First we will implement the equality. What is equality between two lines? In this case I am choosing to consider equal two lines that have the same length, regardless where they lie in our cartesian plane.

```
impl PartialEq for Line {
fn eq(&self, other: &Self) -> bool {
return &self.length() == &other.length();
}
}
```

Then we have the less than and greater than symbols. Again how can we compare two lines? Again I am choosing to compare the lengths of two lines, again regardless where they line in our cartesian plane

```
impl PartialOrd for Line {
fn partial_cmp(&self, other: &Self) -> Option<Ordering> {
self.length().partial_cmp(&other.length())
}
}
```

Finally we down to the more unrealistic but handy nevertheless examples.

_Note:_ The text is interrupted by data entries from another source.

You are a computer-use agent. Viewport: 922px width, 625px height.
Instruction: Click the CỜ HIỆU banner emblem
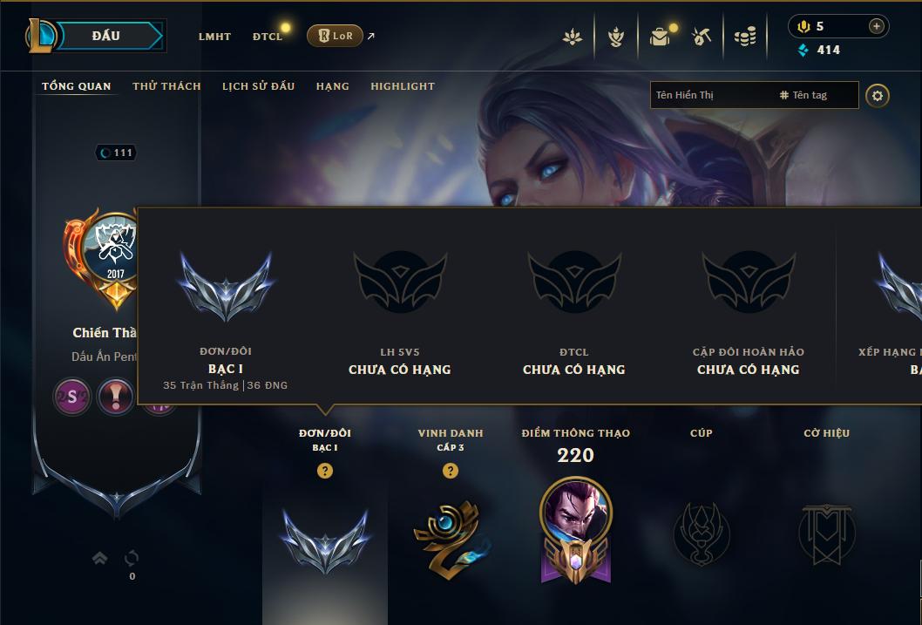click(x=826, y=533)
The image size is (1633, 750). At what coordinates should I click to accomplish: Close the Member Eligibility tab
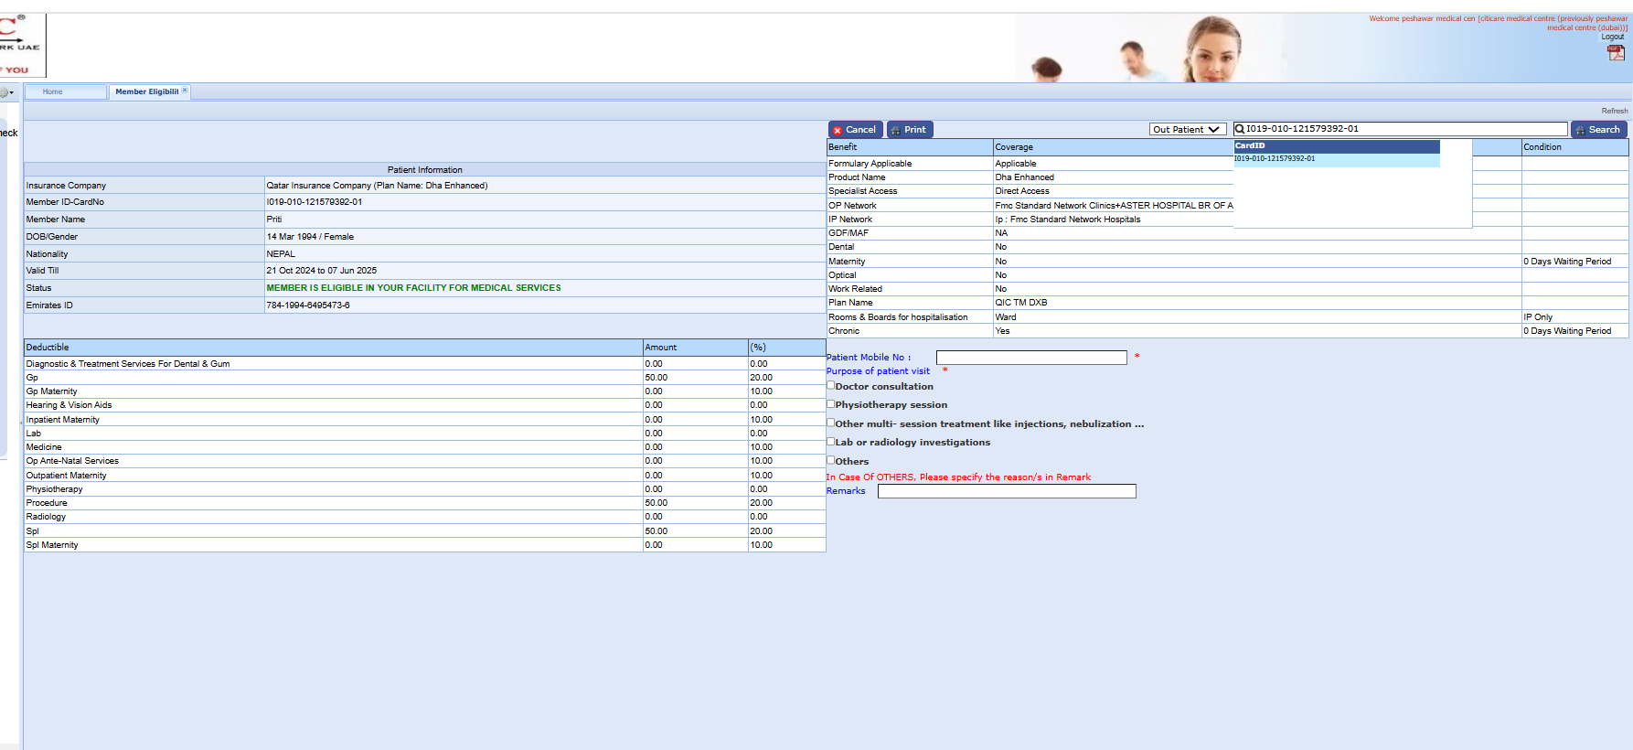(x=185, y=91)
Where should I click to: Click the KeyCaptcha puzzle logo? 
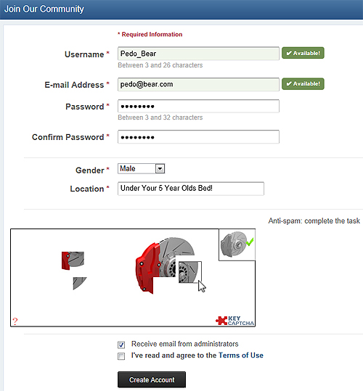[234, 321]
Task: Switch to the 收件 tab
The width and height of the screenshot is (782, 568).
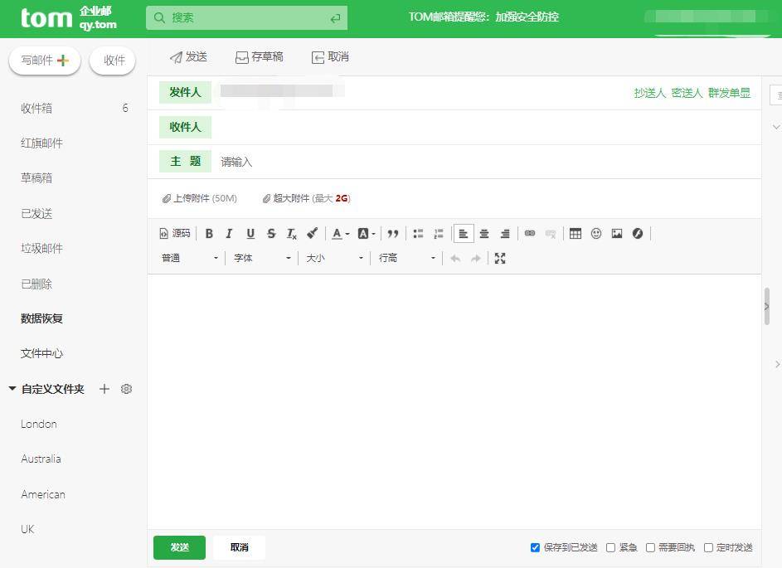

The not operator (!). In this case when applying the not operator in a line, flips the line along the y axis. This is achieved by simply reversing the signs of all cartesian coordinates that make up our line.

```
impl Not for Line {
type Output = Line;
fn not(mut self) -> Line {
self.start.x = -self.start.x;
self.start.y = -self.start.y;
self.end.x = -self.end.x;
self.end.y = -self.end.y;
return self;
}
}
```

Finally I implement the add operator (+). Again adding two lines doesn't make much sense, so what I am doing with the add operator is that I take the min_x, min_y and max_x, max_y for each pair of coordinates (start vs end)

```
impl Add for Line {
type Output = Line;
fn add(self, other: Self) -> Line {
let min_start_x: f32;
if &self.start.x > &other.start.x {
min_start_x = other.start.x;
} else {
min_start_x = self.start.x;
}
let min_start_y: f32;
if &self.start.x > &other.start.x {
min_start_y = other.start.y;
} else {
min_start_y = self.start.y;
}
let max_end_x: f32;
if &self.start.x < &other.start.x {
max_end_x = other.start.x;
} else {
max_end_x = self.start.x;
}
let max_end_y: f32;
if &self.start.x < &other.start.x {
max_end_y = other.start.y;
} else {
max_end_y = self.start.y;
}
let p_a = Point::new(min_start_x, min_start_y);
let p_b = Point::new(max_end_x, max_end_y);
return Line::new(p_a, p_b);
}
}
```

and too prove that everything is working this is our main function

```
fn main() {
println!("Points & Lines");
let point_a: Point = Point::new(0.0, 0.0);
let point_b: Point = Point::new(0.0, 10.0);
let line_a: Line = Line::new(point_a, point_b);
println!("line a has a length of {:?}", line_a.length());
let point_c: Point = Point::new(10.0, 10.0);
let point_d: Point = Point::new(10.0, 20.0);
let line_b: Line = Line::new(point_c, point_d);
println!("line b has a length of {:?}", line_b.length());
println!("are line a and b lengths equal? {:?}", line_a == line_b);
println!(
"is the mirror line's a length equal to line b {:?}",
!line_a == line_b
);
let line_c: Line = Line::new(point_a, point_d);
let line_d: Line = Line::new(point_b, point_c);
println!("line c has a length of {:?}", line_c.length());
println!("line d has a length of {:?}", line_d.length());
println!("is line c smaller than line b? {:?}", line_c < line_b);
println!(
"adding up lines give you a length of {:?}",
(line_c + line_b).length()
);
}
```

and our output

```
Points & Lines
line a has a length of 10.0
line b has a length of 10.0
are line a and b lengths equal? true
is the mirror line's a length equal to line b true
line c has a length of 22.36068
line d has a length of 10.0
is line c smaller than line b? false
adding up lines give you a length of 14.142136
```

I hope someone, out there, to find this piece useful. I certainly enjoyed writing it.